桜の国チェリンと七聖剣【百四十二】
(向こうが遠距離型の大技を放つつもりなら、冥轟で迎え撃つだけだ……!)
俺は重心を落とし、静かに呼吸を整えていく。
「……おや、避けないんですかぃ? 旦那の足なら、あっしの大技なんて軽く回避できそうなもんですが……」
こちらが迎撃体勢を取ったことに対し、ディールは小首を傾げた。
「見え透いた芝居はよせ。お前の狙いはバレバレだ」
「あらら、さすがはアレンの旦那だぁ。視野がお広いですねぇ……」
ディールはそう言って、わざとらしくリアたちの方へ視線を向けた。
「くく、それじゃ行きますよぉ。お優しい旦那なら、まさか避けたりしないですよねぇ!? ――毒龍の大顎ッ!」
奴が禍々しい魂装を薙いだ次の瞬間、巨大な毒の龍が凄まじい速度で放たれた。
視界はおどろおどろしい『紫』一色に染まり、とんでもない『圧』が全身を襲う。
(確かにデカい。

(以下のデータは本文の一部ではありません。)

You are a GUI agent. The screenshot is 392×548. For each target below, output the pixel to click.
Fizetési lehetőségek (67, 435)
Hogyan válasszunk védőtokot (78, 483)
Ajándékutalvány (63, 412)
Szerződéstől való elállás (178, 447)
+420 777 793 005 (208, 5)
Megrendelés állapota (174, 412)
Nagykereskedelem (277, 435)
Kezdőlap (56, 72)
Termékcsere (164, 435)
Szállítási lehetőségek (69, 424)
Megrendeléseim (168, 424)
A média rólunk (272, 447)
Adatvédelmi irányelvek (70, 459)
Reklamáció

出力もかなりのものだが……)
これぐらいならば、冥轟で十分に相殺可能な一撃だ。
(……おかしい)
あの性格の捻じ曲がったディールが、わざわざ俺とリアたちを一直線上になるよう調整してまで放つ一撃が……これか?
(……いや、そんなわけないだろう)
ここまでの戦闘と会話から、奴の底意地の悪さを信用している俺は――冥轟での迎撃を中断し、迫りくる毒の龍を注意深く観察した。